TEXT SECTION:
Compressed subroups of free groups are inert

In this post, I would like to discuss my recent result where I proved that every compressed subgroup of a finitely generated free group is inert. The paper can be accessed through this link. This solves a conjecture of Dicks and Ventura proposed in this monograph.

A finitely generated subgroup $H$ of a free group $F$ is called compressed if for any subgroup $L$ of $F$ containing $H$ , ${\rm rk}(H)\le {\rm rk}(L)$ , and it is called inert if for any finitely generated subgroup $L$ of $F$ the intersection $H\cap L$ is compressed in $L$ . It is clear that an inert subgroup is compressed.

The nature of these two notions seems very different. It follows directly form the definition of inert subgroups that the intersection of two inert subgroups is inert, but it is not clear in the case of compressed subgroups. On the other hand, it is relatively easy to construct an algorithm that decides whether a given finite collection of elements of $F$ generates a compressed subgroup. However, such an algorithm was not known for inert subgroups.

The concept of a subgroup being compressed is quite intuitive; it indicates that the subgroup is not contained in another subgroup of smaller rank. The concept of an inert subgroup was introduced in the work of Dicks and Ventura while they were studying equalizers in free groups.

SOURCE DATA:
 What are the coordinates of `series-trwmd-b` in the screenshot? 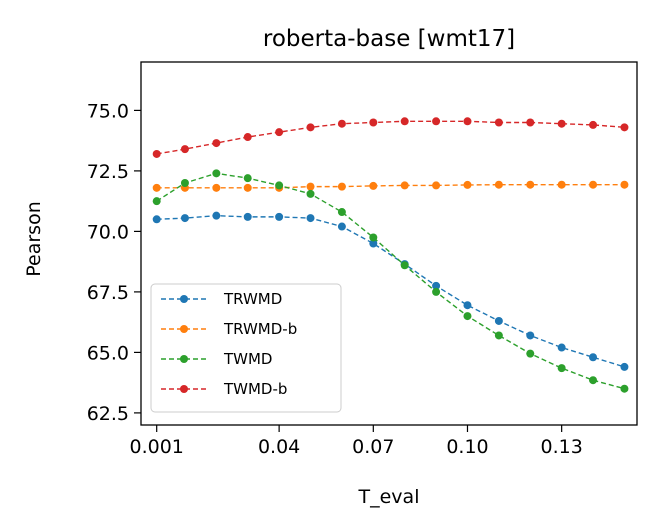 It's located at (390, 186).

PROBLEM TO WORK ON: Reproduce, word for word, the passage in the post on compressed and inert subgroups starting at "A finitely generated subgroup" and ending at "subgroup is compressed.".

WORKED SOLUTION:
A finitely generated subgroup $H$ of a free group $F$ is called compressed if for any subgroup $L$ of $F$ containing $H$ , ${\rm rk}(H)\le {\rm rk}(L)$ , and it is called inert if for any finitely generated subgroup $L$ of $F$ the intersection $H\cap L$ is compressed in $L$ . It is clear that an inert subgroup is compressed.